The whole drive mechanism seems really cheaply made. Is this thing going to be falling apart all the time? Are there parts to replace everything with better performing stuff. Or have I basically bought a nice static model that there are no parts available for? Need your help. Heres a few pics.
 
The drive is a pile of junk. You could spend a lot of $$ on NWSL parts to rebuild it, and have a lot of work ahead of you... or just get a switcher drive someplace else. I think the Proto 2000 switcher drive might be a good bet. You may have to chop off the frame ends because the brass will have the couplers mounted to the shell. You may have to shim the mount to get the correct height, and devise some way to hold the shell to the drive. I do strongly recommend not putting any $$ into the drive - it was a pile of junk when it was new, and the years don't improve it any!

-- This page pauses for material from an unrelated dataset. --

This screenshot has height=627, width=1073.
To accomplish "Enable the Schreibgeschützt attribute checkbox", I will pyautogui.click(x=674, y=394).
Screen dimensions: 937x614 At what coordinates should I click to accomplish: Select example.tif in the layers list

Of course for probably the same or less $$ you could have had a Kato NW2, with a fantastic drive - but you need a chainsaw to get a decoder into it if you use DCC. The Kato NW2 drive probably wouldn't be a good fit for your brass shell, that's why I suggest the Proto - nice drive, you can probably find a complete SW1200 or SW900 for under $50 somewhere.

Andy
 
Our model club had it's annual auction this weekend. I bought my first brass loco there. It is an Alco Models EMD NW-2 with KMT trucks. One of the gears on the rear truck axle is missing. I looked on the Northwest Shortline website but couldn't find them. I was totally lost as to what I was looking for anyhow. Someone has taken it apart and possibly put it together wrong.For instance one wire from the motor goes to the rear truck screw. The screw has a shoulder on it so that it can only tighten so far giving the truck some play so it can move. This doesn't allow the wire to be tightened and it moves around freely.
The whole drive mechanism seems really cheaply made. Is this thing going to be falling apart all the time? Are there parts to replace everything with better performing stuff. Or have I basically bought a nice static model that there are no parts available for? Need your help. Heres a few pics.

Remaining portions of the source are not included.